Set of tasks →
[A] Please retype the political commentary word for word, from "HT: Sense of" up to and including "by The Donald.".
[B] According to the political commentary, which two contenders are passing on the December 27 debate?

Quoted text →

<<<<

If your nose detects the odor of an agenda, you have a fine nose.

The high cost of propping up bad ideas

The latest deal to try to save the Eurozone is a classic example of the futility of laws, rules and policies that merely reiterate already-existing laws, rules and policies. ("Hate crimes" legislation here in America is another example of this.) A policy of "All you debt-ridden countries get your budgets balanced or else!" isn't going to do a stinkin' thing to turn Greece or Portugal into viable economies.

The Eurozone was a bad idea from the get-go.

HT: Sense of Events

The thunderous truth, plainly spoken

Representative Allen West R-FL on the MEC's obsesssion with "fairness."

An encouraging development

Bachmann and Perry are the latest Pub prez contenders to take a pass on the December 27 debate to be moderated by The Donald.

Here's the LITD take on the whole matter: Donald Trump is a vulgar, solipcistic huckster utterly lacking in a core set of principles beyond what he sees as the value of going through life in as hard-nosed a way as possible. He can't utter five sentences without promoting himself and talking about how fantastic and successful his empire is. He has no understanding of what really makes America great. He is the exception to the rule that allows leftists to trot out an Exhibit A example of a "greedy businessman." And the Republican party should avoid him like e boli.

>>>>

Material shown →
<<<<

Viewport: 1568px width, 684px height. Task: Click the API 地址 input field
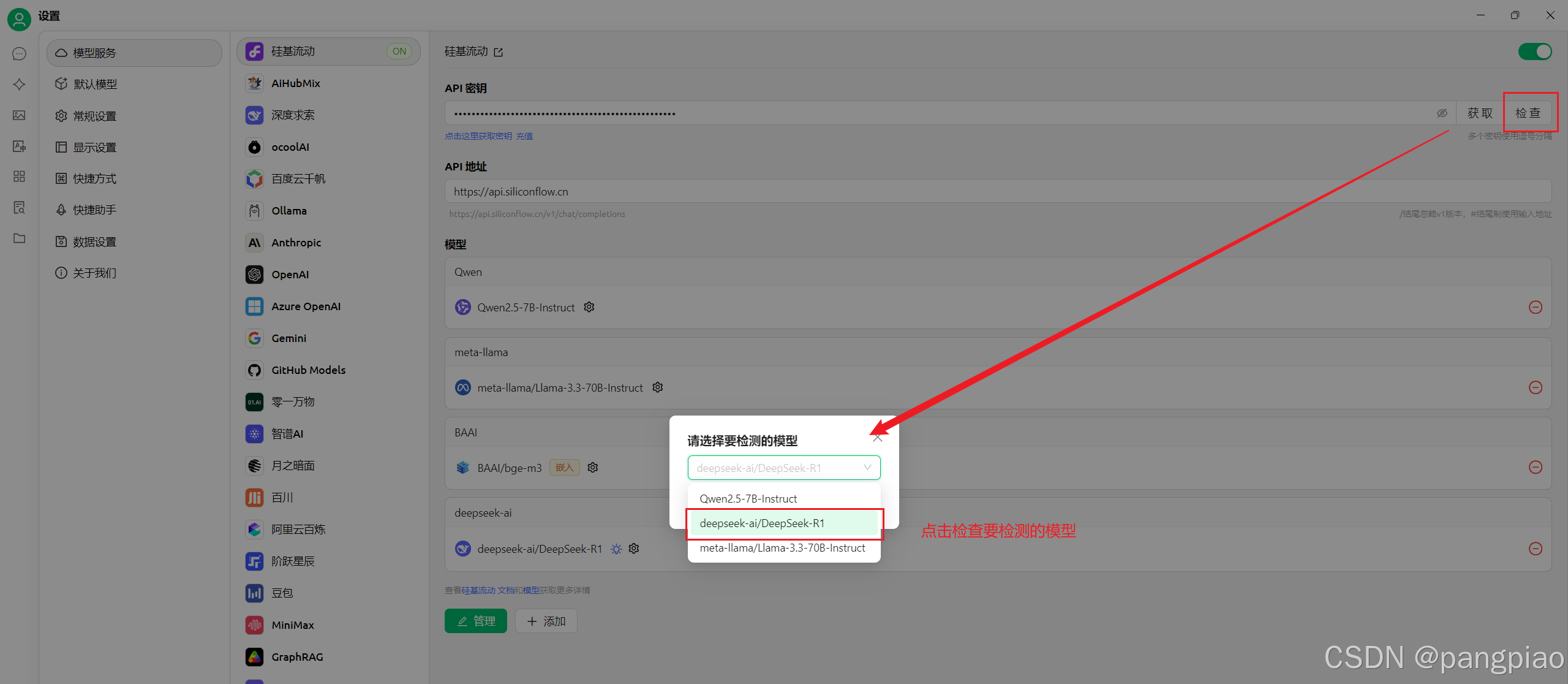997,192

>>>>
<<<<

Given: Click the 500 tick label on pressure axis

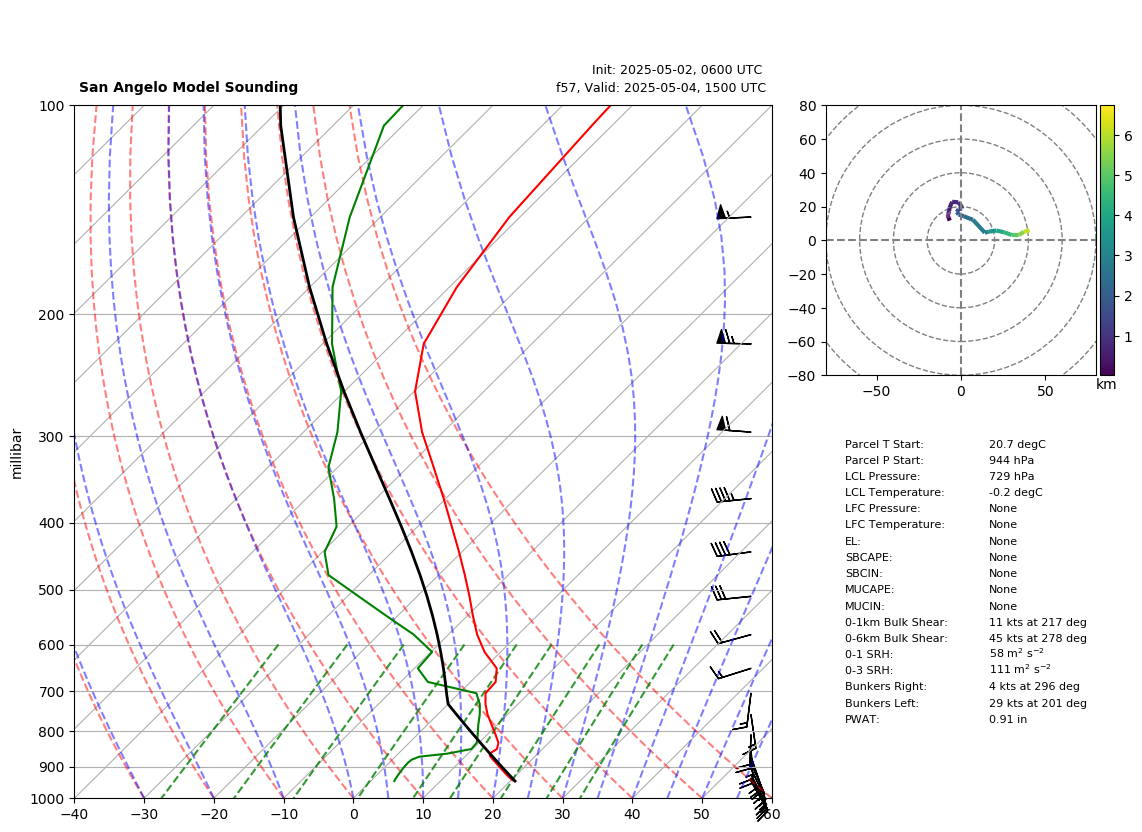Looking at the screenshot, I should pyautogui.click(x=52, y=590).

>>>>

List of solutions →
[A]
HT: Sense of Events

The thunderous truth, plainly spoken

Representative Allen West R-FL on the MEC's obsesssion with "fairness."

An encouraging development

Bachmann and Perry are the latest Pub prez contenders to take a pass on the December 27 debate to be moderated by The Donald.

[B] Bachmann and Perry.